Pixel coordinate grounding data
--- START ---

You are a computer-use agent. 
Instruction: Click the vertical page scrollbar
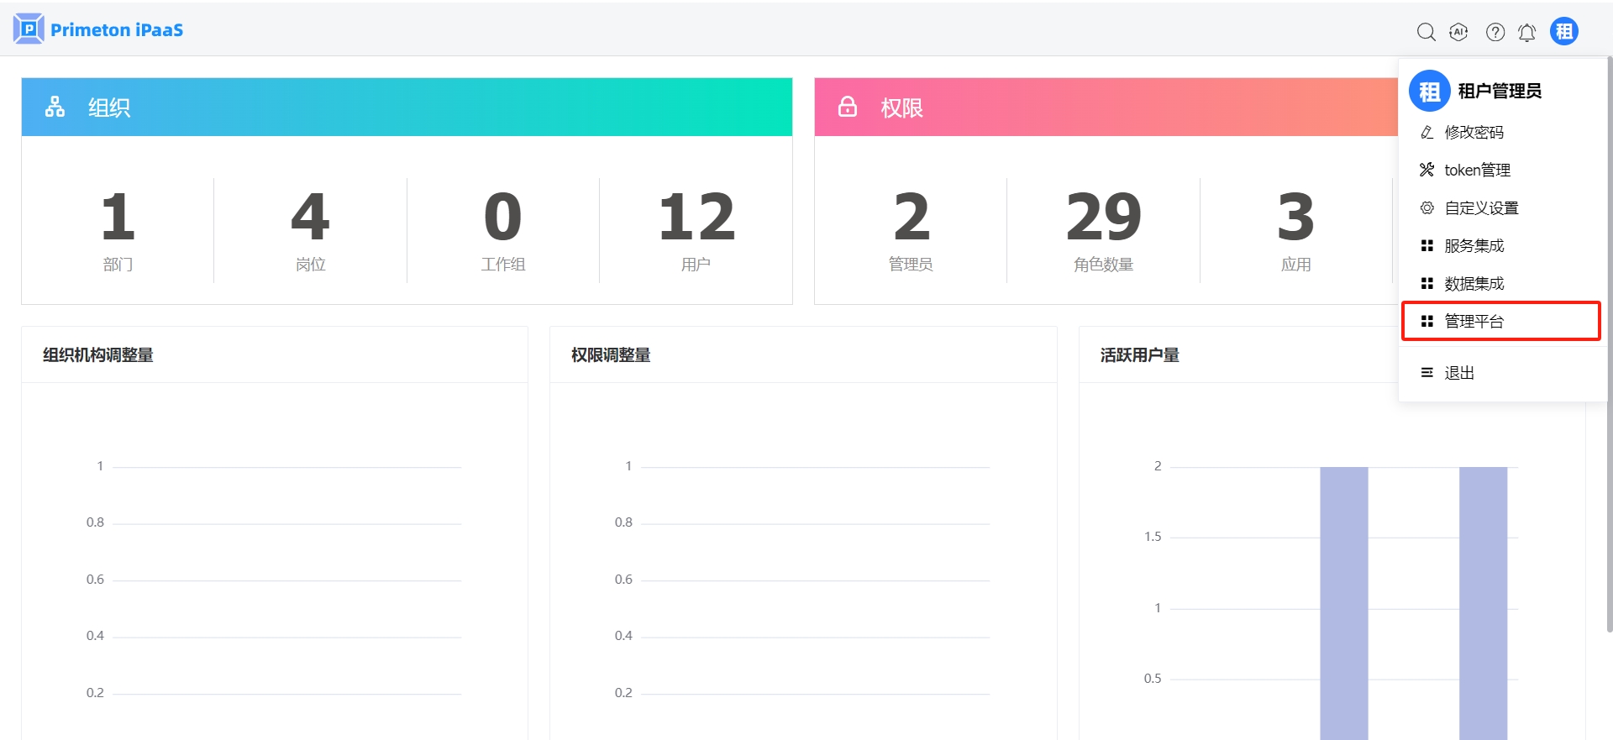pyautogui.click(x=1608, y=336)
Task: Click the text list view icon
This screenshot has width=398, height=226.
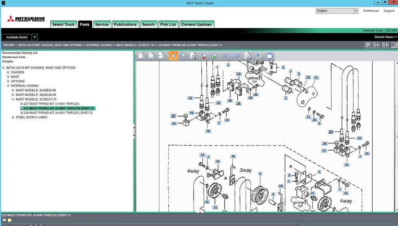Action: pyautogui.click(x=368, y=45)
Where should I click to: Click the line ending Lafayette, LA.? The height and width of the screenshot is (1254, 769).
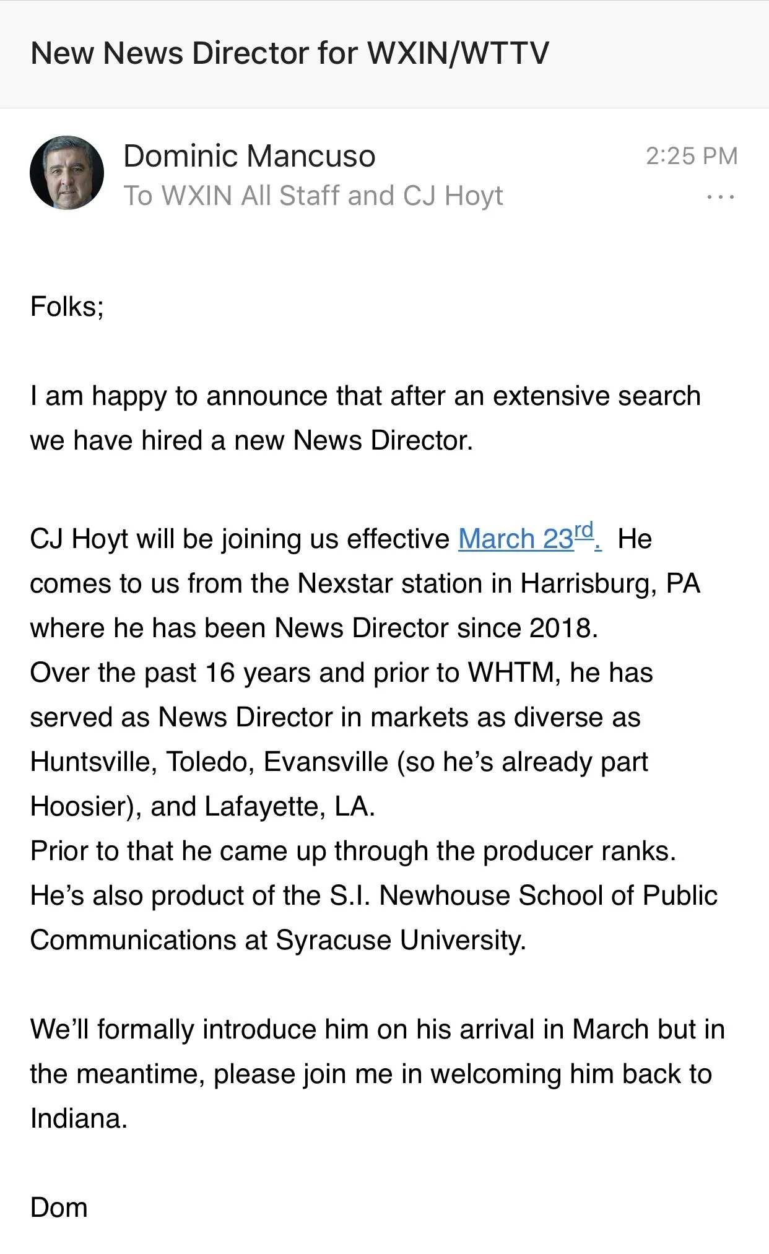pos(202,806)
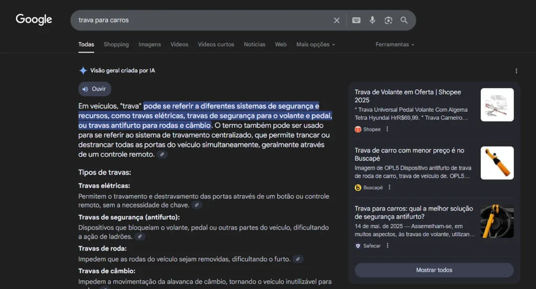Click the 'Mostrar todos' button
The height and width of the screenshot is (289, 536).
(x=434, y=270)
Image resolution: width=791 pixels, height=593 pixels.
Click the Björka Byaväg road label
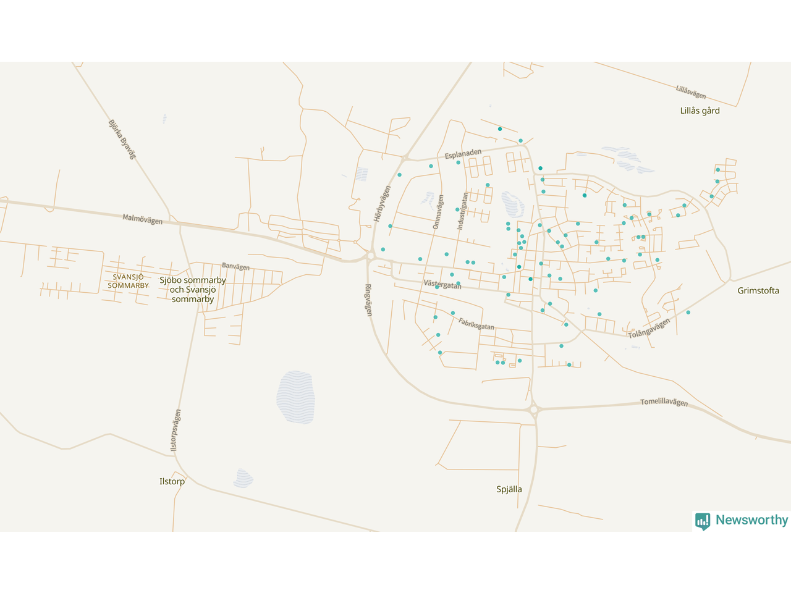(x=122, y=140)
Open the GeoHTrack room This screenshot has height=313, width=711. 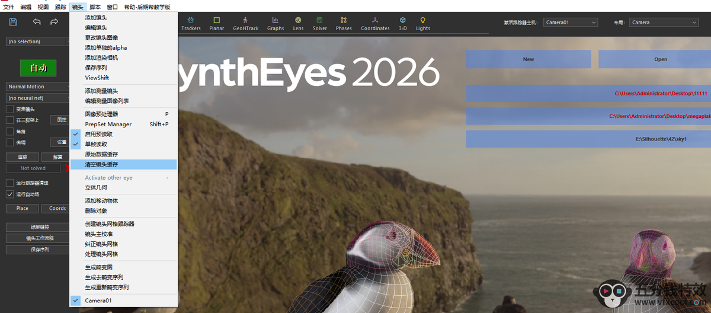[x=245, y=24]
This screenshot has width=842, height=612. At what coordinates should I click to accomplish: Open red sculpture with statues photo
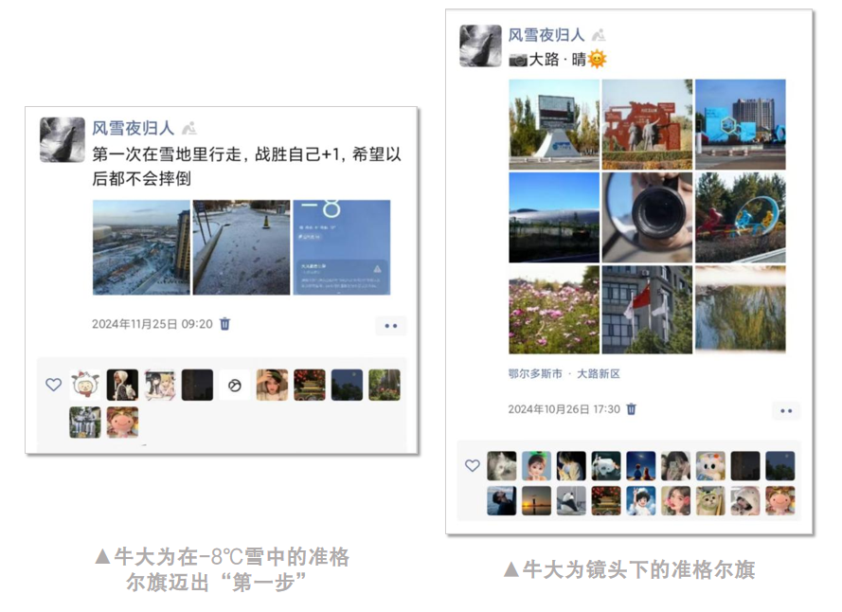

--- END ---

**Exercise brief:**
From the first line of the entries above down to the line holding "Image resolution: width=791", quote each line exactly and nothing else, skipping pictures.

**Result:**
You are a computer-use agent. 
Instruction: Click the vertical page scrollbar
pyautogui.click(x=1608, y=336)
Task: Click the text list view icon
This screenshot has width=398, height=226.
Action: pyautogui.click(x=368, y=45)
Where should I click to: Click the line ending Lafayette, LA.? The height and width of the screenshot is (1254, 769).
pos(202,806)
Click the 'Mostrar todos' button
The height and width of the screenshot is (289, 536).
(x=434, y=270)
Image resolution: width=791 pixels, height=593 pixels.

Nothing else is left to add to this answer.